Um mapa genético é um diagrama onde são representados os genes com suas respectivas posições no cromossomo. Eles são
essenciais para o procedimento de localização de genes envolvidos no controle genético de caracteres quantitativos ou no controle de
outros caracteres de interesse econômico. No presente trabalho avalia-se, via simulação computacional de dados, a eficiência dos
algoritmos simulated annealing, delineação rápida em cadeia e ramos e conexões, para a construção de mapas genéticos. Nas condições
avaliadas, o algoritmo ramos e conexões foi o mais rápido, sendo que tanto este, quanto a delineação rápida em cadeia apresentaram
100% de eficiência.
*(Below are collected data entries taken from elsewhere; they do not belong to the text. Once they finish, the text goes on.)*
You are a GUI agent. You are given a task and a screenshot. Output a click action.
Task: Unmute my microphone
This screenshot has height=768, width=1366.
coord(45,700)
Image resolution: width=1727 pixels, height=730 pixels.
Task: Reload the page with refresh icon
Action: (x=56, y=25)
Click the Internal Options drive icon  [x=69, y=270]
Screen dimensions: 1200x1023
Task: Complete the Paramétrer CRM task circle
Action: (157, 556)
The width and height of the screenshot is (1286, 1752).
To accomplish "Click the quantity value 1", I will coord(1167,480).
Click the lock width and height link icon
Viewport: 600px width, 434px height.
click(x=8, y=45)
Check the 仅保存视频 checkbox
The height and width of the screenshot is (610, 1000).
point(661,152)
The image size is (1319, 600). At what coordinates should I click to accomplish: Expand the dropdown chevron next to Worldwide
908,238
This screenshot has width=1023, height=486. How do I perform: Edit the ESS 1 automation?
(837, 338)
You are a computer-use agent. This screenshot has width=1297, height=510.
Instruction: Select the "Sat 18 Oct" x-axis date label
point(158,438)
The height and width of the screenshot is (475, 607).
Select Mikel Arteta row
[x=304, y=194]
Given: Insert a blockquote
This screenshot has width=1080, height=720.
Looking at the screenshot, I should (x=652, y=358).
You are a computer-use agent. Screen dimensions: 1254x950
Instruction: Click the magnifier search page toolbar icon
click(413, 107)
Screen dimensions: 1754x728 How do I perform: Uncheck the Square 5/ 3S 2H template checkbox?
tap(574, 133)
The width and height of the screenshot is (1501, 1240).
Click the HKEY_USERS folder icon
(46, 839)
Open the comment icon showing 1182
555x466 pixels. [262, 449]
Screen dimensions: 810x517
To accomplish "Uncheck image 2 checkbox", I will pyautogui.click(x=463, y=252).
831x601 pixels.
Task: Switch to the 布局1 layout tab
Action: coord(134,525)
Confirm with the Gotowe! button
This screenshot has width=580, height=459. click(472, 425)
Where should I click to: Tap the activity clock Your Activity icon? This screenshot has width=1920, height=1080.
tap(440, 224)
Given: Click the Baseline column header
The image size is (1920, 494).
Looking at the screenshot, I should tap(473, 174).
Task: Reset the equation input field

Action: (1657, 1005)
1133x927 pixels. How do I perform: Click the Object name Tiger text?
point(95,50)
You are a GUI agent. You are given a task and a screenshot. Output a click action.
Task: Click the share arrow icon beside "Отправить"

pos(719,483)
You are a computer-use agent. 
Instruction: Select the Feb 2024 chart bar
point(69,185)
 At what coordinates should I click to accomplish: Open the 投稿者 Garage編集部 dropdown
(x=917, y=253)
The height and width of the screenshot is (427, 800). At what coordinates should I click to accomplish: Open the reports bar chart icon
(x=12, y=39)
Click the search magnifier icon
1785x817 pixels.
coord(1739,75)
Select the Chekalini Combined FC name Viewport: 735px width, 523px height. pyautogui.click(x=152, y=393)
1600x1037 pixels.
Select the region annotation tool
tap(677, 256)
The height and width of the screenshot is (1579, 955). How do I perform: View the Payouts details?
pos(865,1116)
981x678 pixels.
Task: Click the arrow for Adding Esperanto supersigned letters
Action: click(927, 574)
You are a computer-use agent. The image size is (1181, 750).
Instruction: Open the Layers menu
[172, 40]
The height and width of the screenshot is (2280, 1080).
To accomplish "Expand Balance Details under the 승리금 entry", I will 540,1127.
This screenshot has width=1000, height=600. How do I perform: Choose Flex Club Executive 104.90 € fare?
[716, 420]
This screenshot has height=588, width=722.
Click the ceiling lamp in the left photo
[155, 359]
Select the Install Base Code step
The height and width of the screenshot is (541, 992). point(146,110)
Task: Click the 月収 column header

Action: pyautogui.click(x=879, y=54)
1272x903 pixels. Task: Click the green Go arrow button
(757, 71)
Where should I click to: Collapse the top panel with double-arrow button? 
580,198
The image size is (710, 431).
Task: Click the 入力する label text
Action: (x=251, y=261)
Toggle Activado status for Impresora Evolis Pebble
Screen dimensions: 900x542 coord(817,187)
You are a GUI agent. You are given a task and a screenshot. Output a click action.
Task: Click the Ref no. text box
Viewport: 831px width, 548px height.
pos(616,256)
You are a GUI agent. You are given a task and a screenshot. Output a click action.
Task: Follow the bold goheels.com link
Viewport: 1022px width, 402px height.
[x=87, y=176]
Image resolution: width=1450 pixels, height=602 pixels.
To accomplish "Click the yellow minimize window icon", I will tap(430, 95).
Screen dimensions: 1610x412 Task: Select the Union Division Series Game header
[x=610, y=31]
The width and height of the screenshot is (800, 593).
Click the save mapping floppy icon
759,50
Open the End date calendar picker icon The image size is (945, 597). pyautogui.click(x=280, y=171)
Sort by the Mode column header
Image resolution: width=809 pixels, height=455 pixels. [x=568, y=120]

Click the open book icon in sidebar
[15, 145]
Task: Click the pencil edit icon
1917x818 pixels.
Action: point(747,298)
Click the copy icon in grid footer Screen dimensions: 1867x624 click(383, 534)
A eficiência do simulated annealing para ordenação de marcadores variou com o número de marcadores, para 5 e
10 foi de 100%, para 15 99,8% e com 20 marcadores a eficiência obtida foi de 99,2%.
The efficiency of Simulated Annealing (SA), Rapid Chain Delineation (RCD) and Branch and Bounds (BB) algorithms was
evaluated by a Monte Carlo method. Regarding the conditions appraised the Branch and Bounds showed to be the fastest among
them. Both RCD and BB were 100% efficient. The efficiency of SA depends on the length of the linkage group to be ordered. For 5
and 10 the efficiency was 100%, for 15 it was 99.8% and for 20 it was 99.2%.